Lutsenko wrote his text in Russian, a language the two of them shared. But Parnas understood that the message was meant as much for Giuliani’s ears as his own. To reach Giuliani, who spoke only English, Lutsenko needed a translator and intermediary. He needed Parnas, a Ukrainian-American who had introduced the two of them.

For months, Giuliani had been pursuing Trump’s goals in Ukraine. Along with Parnas and his associate Igor Fruman, Giuliani wanted prosecutors to investigate an unsupported narrative: that Ukrainian government officials had undertaken an organized effort to collude with the Democrats on Hillary Clinton’s behalf in the 2016 U.S. election. In this stew of a story they were serving up, Ukrainians were hiding the evidence, a computer server stashed somewhere in the country, and Trump was the victim of foreign efforts to interfere in the American election, not a beneficiary.

None other than Vladimir Putin, the Russian president, was a promoter of this narrative. As long ago as February 2017, while speaking to reporters in Budapest, Putin had pushed the idea that Hillary Clinton and her campaign had benefited from the support of “Ukrainian authorities.” It was a classic Putin sleight-of-hand. Not our fault, Putin said. Blame Ukraine.

Since then, the narrative had been making its way around the Internet, fueled by conspiracy theorists in the echo chambers populated by some of President Trump’s most fervent supporters. Giuliani liked the narrative for another reason: He needed ammunition to counter the impending report on Russian interference from Special Counsel Robert Mueller’s investigative team, which had tied Washington in knots for nearly two years. Giuliani did not believe that Trump had colluded with Russia. He and Trump had been railing against the Mueller probe for months. It was a joke, a “witch hunt,” “illegal,” “rigged,” “a disgrace.”

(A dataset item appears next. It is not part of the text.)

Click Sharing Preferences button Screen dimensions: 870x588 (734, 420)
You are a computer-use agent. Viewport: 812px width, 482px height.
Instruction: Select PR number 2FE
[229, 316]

More recently, Giuliani and his team had picked up a new scent. They had heard something enticing about former Vice President Joe Biden, one of Trump’s chief political rivals. Biden’s son Hunter had secured a high-paid seat on the board of Burisma, a Ukrainian gas company, while his father was serving as Obama’s second-in-command. A probe of the Bidens would be a win. It could damage the candidate seen in the Trump camp as the biggest threat in the 2020 race. The Trump campaign had seen how devastating the FBI investigation into Hillary Clinton’s private email server had been in 2016.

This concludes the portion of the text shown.